**Try it:**
Please copy all of the data that follows exactly, leaving any pictures out.

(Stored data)
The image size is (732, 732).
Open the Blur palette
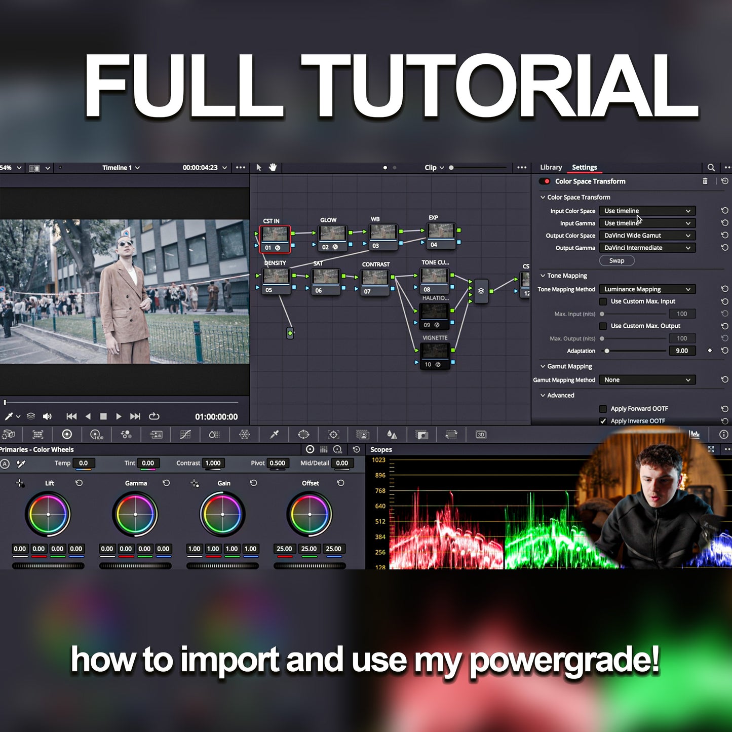pos(393,434)
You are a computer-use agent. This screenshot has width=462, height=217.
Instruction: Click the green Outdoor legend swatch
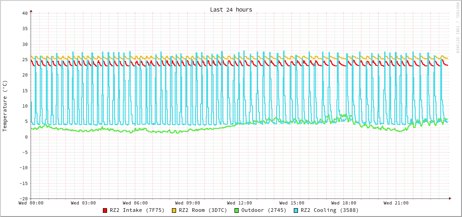click(236, 211)
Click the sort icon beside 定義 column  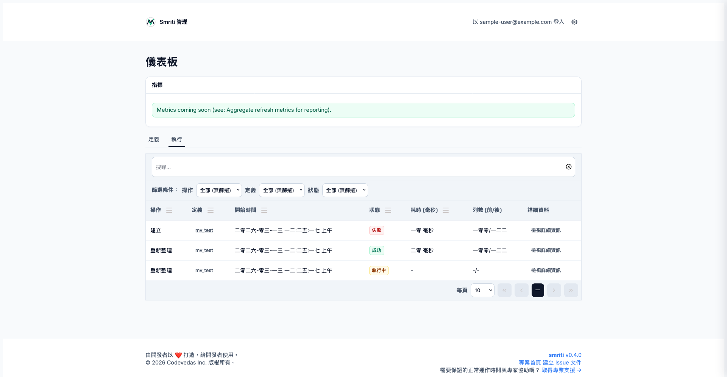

**Reply:**
The image size is (732, 732).
Open the Blur palette
pos(393,434)
You are a computer-use agent. This screenshot has width=462, height=217.
Instruction: Click the green Outdoor legend swatch
click(236, 211)
Click the sort icon beside 定義 column  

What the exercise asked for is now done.